Улыбка исчезла с лица Усмон Азиза.

— Не переступай границы, — жестко проговорил он. — И помни: если бы не моя вода и не мой хлеб, давно была бы погребена под семью манами[31] земли.

— Ты божьего гнева побойся! — воскликнула Сабохат, и щеки ее запылали. — Мы твоего куска даром не ели. Мы все — и брат, и я, и мама моя… — Слезы вдруг показались на прекрасных глазах Сабохат, и голос ее прервался. — …мы все в этом доме с утра до вечера трудились. Дела не было, которое мы не сделали бы.

Теперь она всхлипывала все чаще и все громче; проснулось и подало голос ее дитя.

— Ступай домой, — сказал Усмон Азиз.

— Мужа освободи! — взмолилась Сабохат. — Брата!

— Ступай домой, — повторил Усмон Азиз. — Завтра утром приходи. Да, — помолчав, твердо добавил он, — завтра их увидишь.

— Но почему не сейчас?! — с болью выкрикнула Сабохат, и громко заплакал на ее руках ребенок. — Что ты задумал? Отвечай же…

— Иди домой, — стиснув зубы, тихо и внятно сказал Усмон Азиз.

— А гнева святых и пророков ты не страшишься?! — прорыдала Сабохат. — Ведь ты же мусульманин… Как мне уйти? Скажи, что ты хочешь от них?!

— Приходи утром — все узнаешь.

— Ребенка моего пожалей!

Яростный голос Юнуса прозвучал из хлева:

— Не унижай себя перед этим шакалом! Не проливай перед ним слез! Иди домой и не бойся — ничего с нами не случится.

— Правду он говорит, сестра, иди! — послышался вслед за тем голос Анвара.

Дитя на руках Сабохат захлебывалось плачем. Усмон Азиз поморщился.

— Слышала? И муж твой, и брат просят тебя: ступай домой.

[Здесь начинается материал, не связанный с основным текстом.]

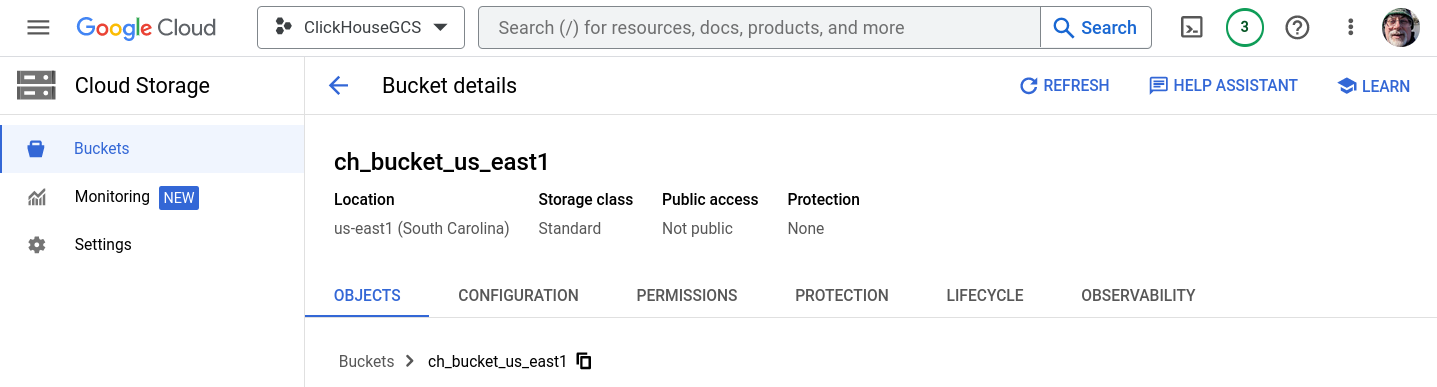Select the Lifecycle tab
This screenshot has width=1437, height=387.
pos(985,296)
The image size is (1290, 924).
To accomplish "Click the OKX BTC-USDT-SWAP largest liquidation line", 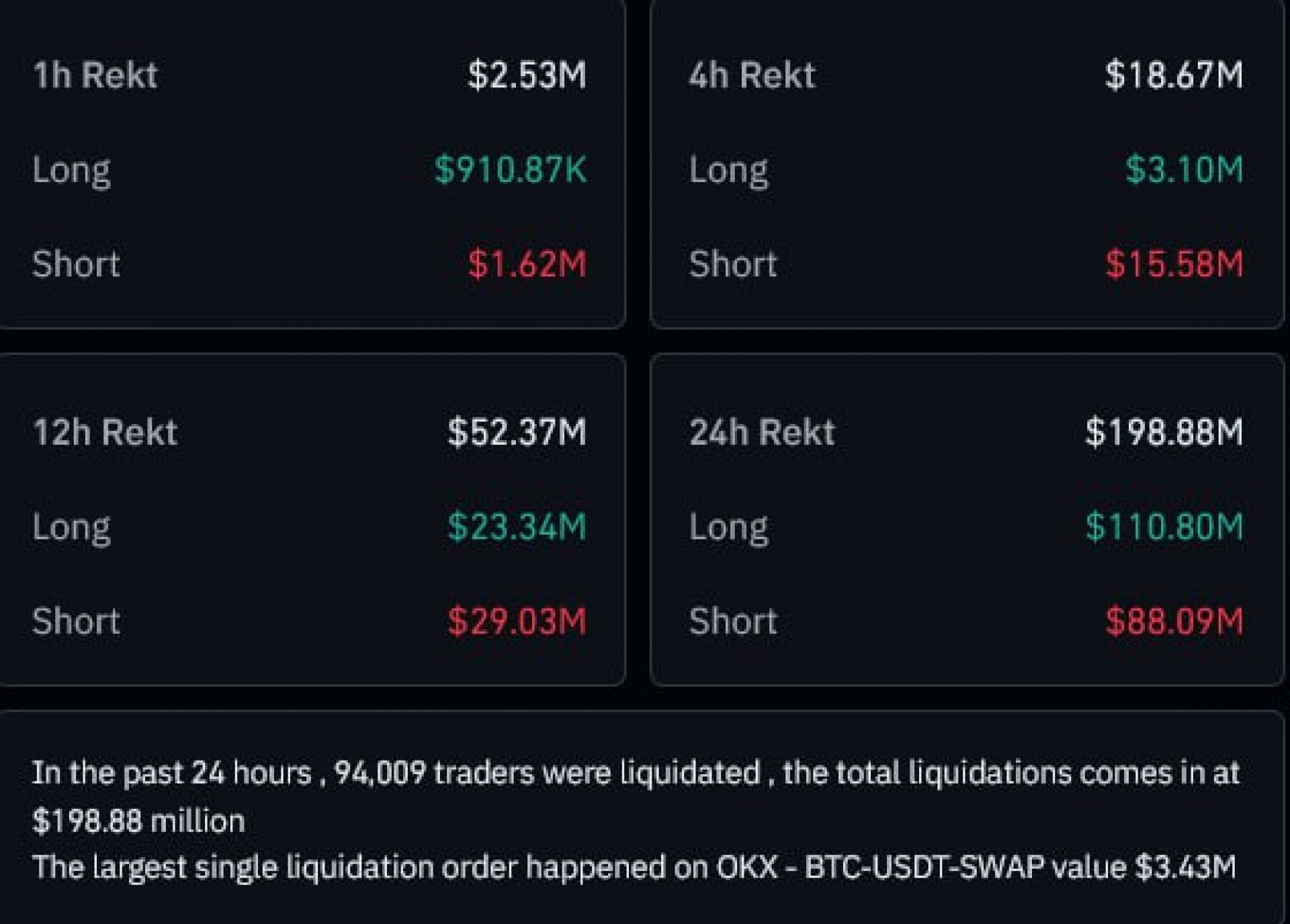I will tap(634, 868).
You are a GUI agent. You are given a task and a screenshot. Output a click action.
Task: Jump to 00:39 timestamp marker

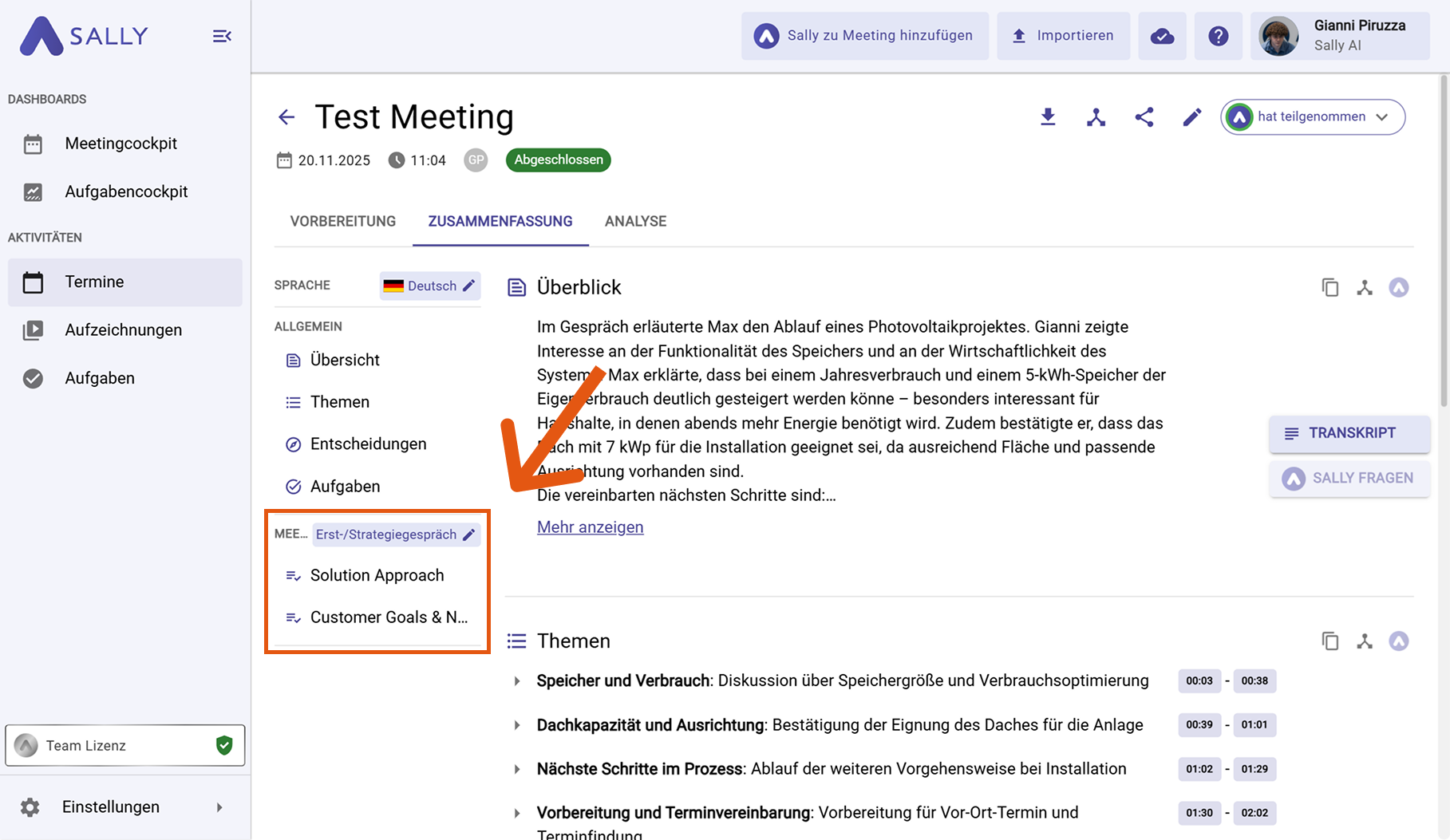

Сабохат молчала, укачивая ребенка. Когда, наконец, он успокоился, она шагнула к Усмон Азизу и, глядя прямо в холодные его глаза, проговорила медленно, отчетливо и громко:

— Чтоб подох ты без савана! Чтобы ты добычей воронов стал!

И, повернувшись, вышла на улицу.

Горько усмехнулся в ответ на ее слова Усмон Азиз и некоторое время стоял как вкопанный — будто ноги его приросли к земле. Испуганно молчали Курбан и Гуломхусайн, поглядывали друг на друга и лишь изредка — на хозяина.

Мулло Салим осторожно кашлянул и сказал:

— Не принимайте близко к сердцу: женщина она, ума нет.

— Нет ума? — Усмон Азиз глубоко вздохнул. — Ладно. Пойдемте на кладбище.